### Task input
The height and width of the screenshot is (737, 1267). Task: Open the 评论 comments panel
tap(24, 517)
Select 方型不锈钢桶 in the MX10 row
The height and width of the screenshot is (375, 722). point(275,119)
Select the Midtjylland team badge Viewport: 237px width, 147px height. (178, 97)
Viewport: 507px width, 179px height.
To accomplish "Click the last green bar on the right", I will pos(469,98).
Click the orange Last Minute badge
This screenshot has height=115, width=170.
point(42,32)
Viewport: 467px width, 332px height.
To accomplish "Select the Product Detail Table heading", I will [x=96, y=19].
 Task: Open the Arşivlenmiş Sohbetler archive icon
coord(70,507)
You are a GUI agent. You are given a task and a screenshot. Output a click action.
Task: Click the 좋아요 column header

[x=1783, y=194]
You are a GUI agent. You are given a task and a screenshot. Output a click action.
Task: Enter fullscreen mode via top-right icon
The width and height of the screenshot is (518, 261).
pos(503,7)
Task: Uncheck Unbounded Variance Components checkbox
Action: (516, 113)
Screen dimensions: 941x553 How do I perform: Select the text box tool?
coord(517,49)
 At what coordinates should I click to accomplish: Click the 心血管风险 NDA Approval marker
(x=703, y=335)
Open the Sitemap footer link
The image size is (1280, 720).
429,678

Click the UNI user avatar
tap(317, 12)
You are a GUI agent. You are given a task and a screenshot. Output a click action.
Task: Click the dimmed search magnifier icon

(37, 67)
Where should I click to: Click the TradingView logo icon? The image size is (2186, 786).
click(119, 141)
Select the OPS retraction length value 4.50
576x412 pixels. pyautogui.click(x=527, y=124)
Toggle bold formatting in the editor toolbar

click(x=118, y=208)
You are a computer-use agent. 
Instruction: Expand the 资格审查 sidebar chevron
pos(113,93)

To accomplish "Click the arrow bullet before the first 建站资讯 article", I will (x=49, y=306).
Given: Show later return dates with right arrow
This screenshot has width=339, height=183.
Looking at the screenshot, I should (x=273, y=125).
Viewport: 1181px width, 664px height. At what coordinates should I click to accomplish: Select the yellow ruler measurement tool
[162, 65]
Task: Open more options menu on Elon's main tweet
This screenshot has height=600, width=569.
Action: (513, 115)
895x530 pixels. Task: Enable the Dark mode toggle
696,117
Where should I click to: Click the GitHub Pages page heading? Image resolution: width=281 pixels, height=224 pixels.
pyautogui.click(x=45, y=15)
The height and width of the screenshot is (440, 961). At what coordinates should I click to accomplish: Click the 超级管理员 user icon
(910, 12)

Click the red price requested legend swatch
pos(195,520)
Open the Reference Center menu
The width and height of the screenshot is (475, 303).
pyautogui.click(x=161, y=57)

### What is required
The data are to be transcribed in full, exactly as given.

### Solution to this problem
The height and width of the screenshot is (737, 1267). Task: Open the 评论 comments panel
tap(24, 517)
Select 方型不锈钢桶 in the MX10 row
The height and width of the screenshot is (375, 722). point(275,119)
Select the Midtjylland team badge Viewport: 237px width, 147px height. (178, 97)
Viewport: 507px width, 179px height.
To accomplish "Click the last green bar on the right", I will pos(469,98).
Click the orange Last Minute badge
This screenshot has height=115, width=170.
point(42,32)
Viewport: 467px width, 332px height.
To accomplish "Select the Product Detail Table heading", I will [x=96, y=19].
 Task: Open the Arşivlenmiş Sohbetler archive icon
coord(70,507)
You are a GUI agent. You are given a task and a screenshot. Output a click action.
Task: Click the 좋아요 column header

[x=1783, y=194]
You are a GUI agent. You are given a task and a screenshot. Output a click action.
Task: Enter fullscreen mode via top-right icon
The width and height of the screenshot is (518, 261).
pos(503,7)
Task: Uncheck Unbounded Variance Components checkbox
Action: (516, 113)
Screen dimensions: 941x553 How do I perform: Select the text box tool?
coord(517,49)
 At what coordinates should I click to accomplish: Click the 心血管风险 NDA Approval marker
(x=703, y=335)
Open the Sitemap footer link
The image size is (1280, 720).
429,678

Click the UNI user avatar
tap(317, 12)
You are a GUI agent. You are given a task and a screenshot. Output a click action.
Task: Click the dimmed search magnifier icon

(37, 67)
Where should I click to: Click the TradingView logo icon? The image size is (2186, 786).
click(119, 141)
Select the OPS retraction length value 4.50
576x412 pixels. pyautogui.click(x=527, y=124)
Toggle bold formatting in the editor toolbar

click(x=118, y=208)
You are a computer-use agent. 
Instruction: Expand the 资格审查 sidebar chevron
pos(113,93)

To accomplish "Click the arrow bullet before the first 建站资讯 article", I will (x=49, y=306).
Given: Show later return dates with right arrow
This screenshot has width=339, height=183.
Looking at the screenshot, I should (x=273, y=125).
Viewport: 1181px width, 664px height. At what coordinates should I click to accomplish: Select the yellow ruler measurement tool
[162, 65]
Task: Open more options menu on Elon's main tweet
This screenshot has height=600, width=569.
Action: (513, 115)
895x530 pixels. Task: Enable the Dark mode toggle
696,117
Where should I click to: Click the GitHub Pages page heading? Image resolution: width=281 pixels, height=224 pixels.
pyautogui.click(x=45, y=15)
The height and width of the screenshot is (440, 961). At what coordinates should I click to accomplish: Click the 超级管理员 user icon
(910, 12)

Click the red price requested legend swatch
pos(195,520)
Open the Reference Center menu
The width and height of the screenshot is (475, 303).
pyautogui.click(x=161, y=57)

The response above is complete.